### [Aim A]
In the goldfish tank thread below, which plants does the poster say they currently have in the tank?
### [Aim B]
Please rewrite the paragraph of the goldfish tank thread that begins "I am using a light fixture" as a short bulleted list, keeping its main facts.
### [Aim C]
Write the next part of the goldfish tank thread, picking up after its last post.
** BEGIN Supplied passage **
# Need some guidance for a planted goldfish tank



## Philcav7 (Oct 2, 2012)

I am new to fishkeeping and planting, but have some of the basics down at this point. I'm looking for some guidance on the 40G breeder I recently setup for my two goldfish. I would appreciate any info to ensure I am on the correct path. I plan to keep it low tech (no co2, little/no ferts, gravel substrate, low light), but after seeing what is possible with aquascaping, I want to step it up a notch. 

1. I currently have 4 java ferns and 3 anubias nana that I got last week. I want to add more and our divide and re-plant what I have. Are there other plants that I should look at putting in the tank? I am thinking I need some taller plants for the back. Some colored plants would be nice. Keep in mind the goldfish eat everything, dig constantly, and are cold water. 

2. I am using a light fixture with two 36" T5NO bulbs (21w x 2). One is daylight, the other is pink. Should I return this fixture and buy a 36" T5HO (39w x2) instead? The HO fixture is actually cheaper, but doesn't look as nice, the one I have is super sleek. Some say my plants will be fine with 1wpg, others say I need more. The reduced energy cost of 42w is appealing, but I want to make sure I have the right thing. 

3. When collecting rocks in the wild, how do I know what to pickup? I've heard no limestone and to do a vinegar test, but is that fool proof? I don't have a hardness test kit at this time, but current ph is about 7.6 using tap water. 

4. A carpeting plant would be awesome, I just haven't found any that goldys dont eat (java moss, riccia, DHG, etc. Any ideas?

5. I don't have a LFS, only petco and petsmart. Petsmart has a tiny selection and sickly plants sold off the shelf. Petco does have some tanks setup, but not exactly sure of the variety. Can you recommend a good site to shop online from the US?

6. Like I said, I'm new, low budget (have a baby on the way), and inexperienced. I would like to avoid CO2 and simply use a liquid/tab product one a week or so for nutrients (product recommendations welcomed). I know I have circumstances that will limit my setup, but want to do the best that I can. Any general suggestions would be great. 

Thanks for reading/helping. 

Very nice site you have here, BTW.


----------



## Philcav7 (Oct 2, 2012)

Forgot mention...

My tank is 36W x 18D x 16H with the fixture directly on the glass top. So there is minimal water depth over the plants to the fixture ( depending on height of plant obviously)
** END Supplied passage **
** BEGIN Excerpted records **
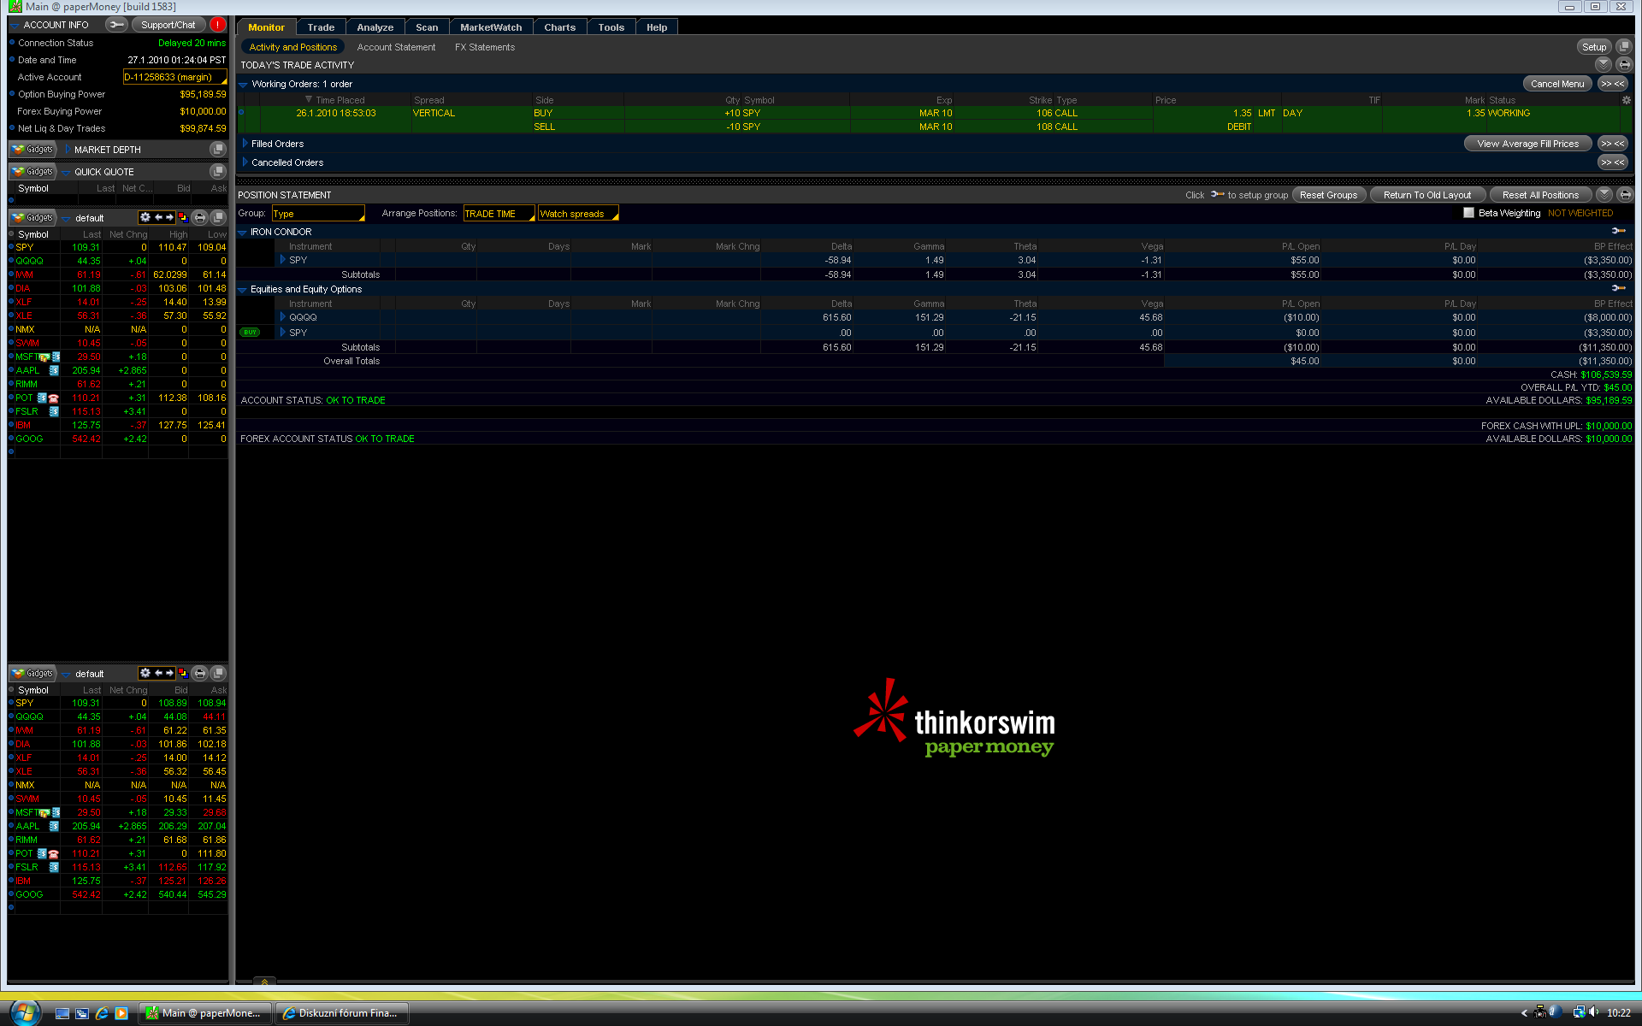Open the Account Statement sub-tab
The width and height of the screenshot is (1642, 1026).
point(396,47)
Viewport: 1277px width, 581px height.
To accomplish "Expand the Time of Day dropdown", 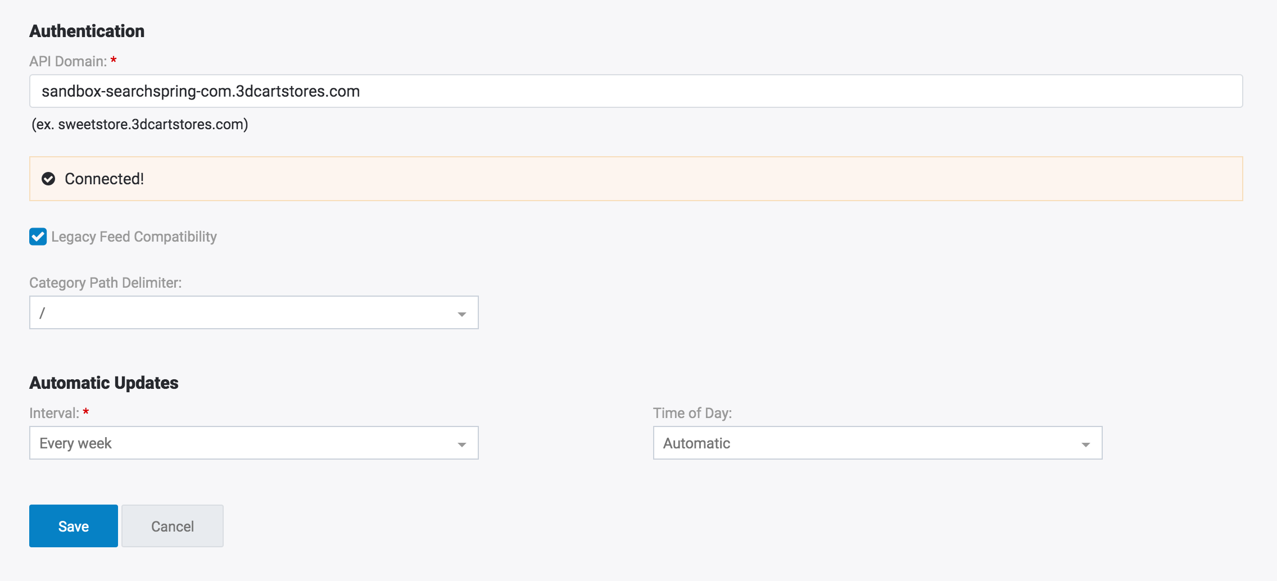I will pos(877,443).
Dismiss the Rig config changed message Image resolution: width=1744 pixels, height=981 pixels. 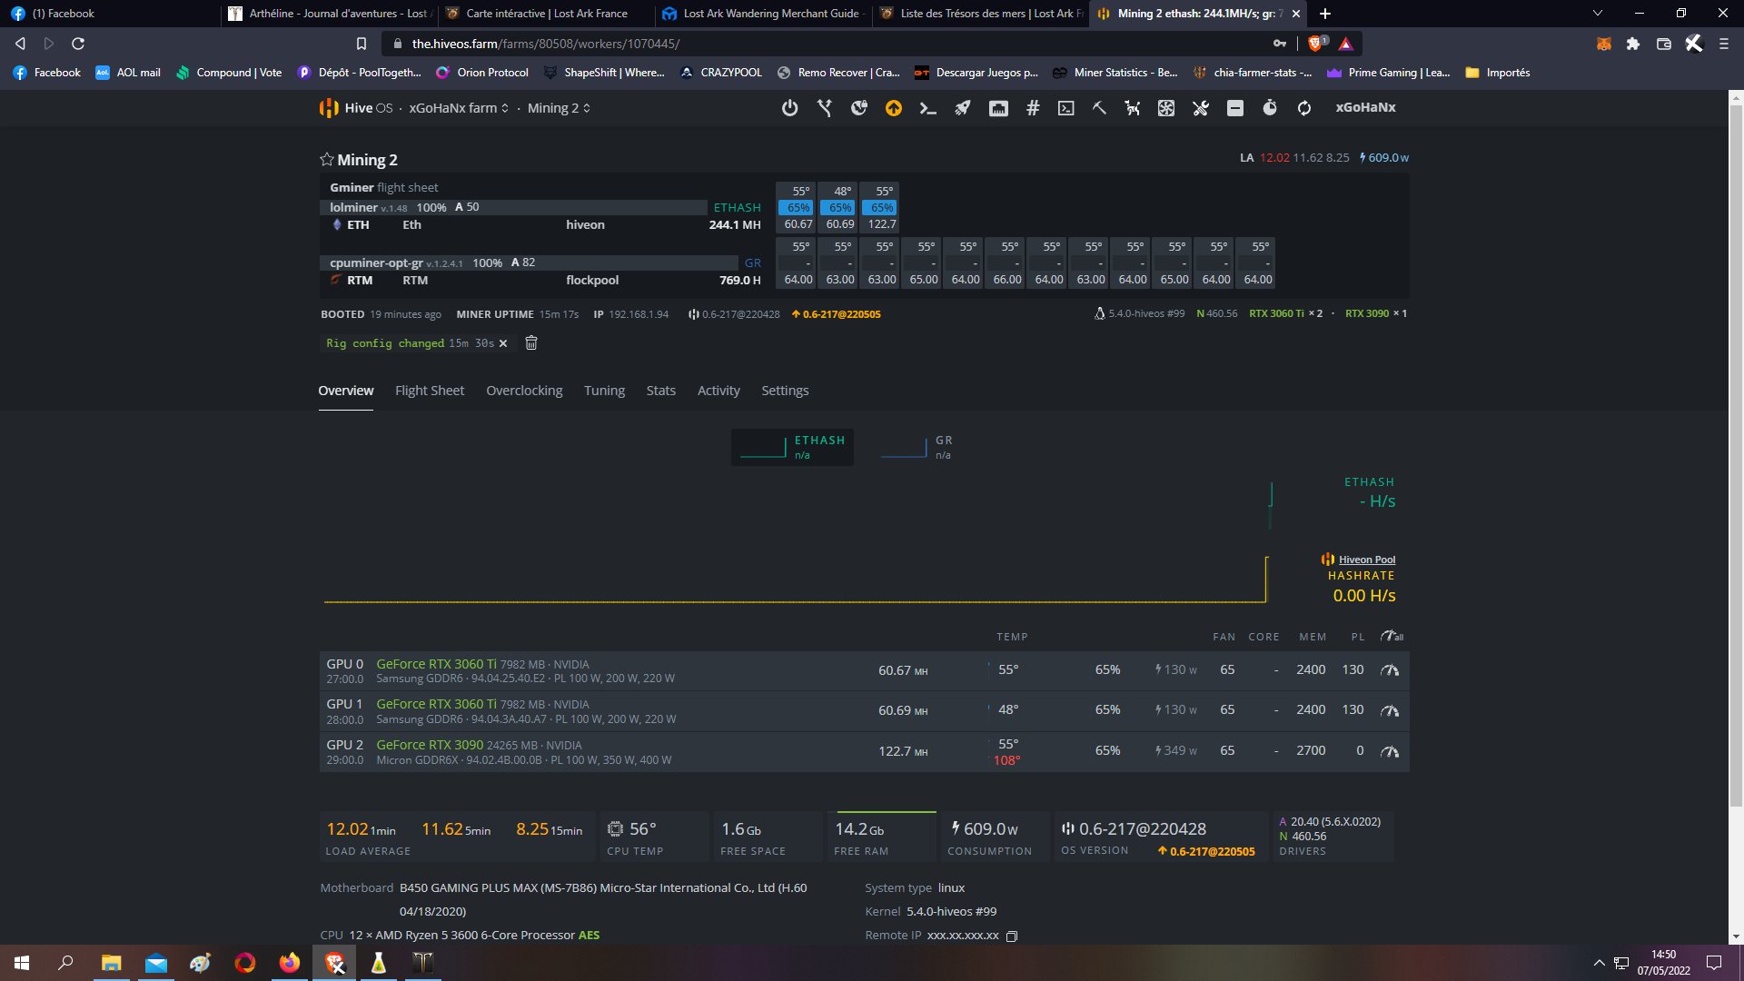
** END Excerpted records **
### [Right answer A]
Four java ferns and three anubias nana, bought the week before.

### [Right answer B]
- Current light: a 36" fixture with two T5NO bulbs (21w each), one daylight and one pink.
- Question: whether to return it for a 36" T5HO fixture (two 39w bulbs).
- The HO fixture is cheaper but less sleek than the current one.
- Opinions differ on whether 1wpg is enough for the plants.
- The lower energy cost of 42w appeals, but the poster wants the right setup.

### [Right answer C]
One apprehension I have about keeping the NO fixture is lack of bulbs, they are difficult to find and the selection seems scarce. Aqueon makes them and have found a couple of regular home depot bulbs. Do you think this will be a limiting factor?


----------



## Michael (Jul 20, 2010)

_Phil, welcome to APC! See some comments below._

1. I currently have 4 java ferns and 3 anubias nana that I got last week. I want to add more and our divide and re-plant what I have. Are there other plants that I should look at putting in the tank? I am thinking I need some taller plants for the back. Some colored plants would be nice. Keep in mind the goldfish eat everything, dig constantly, and are cold water.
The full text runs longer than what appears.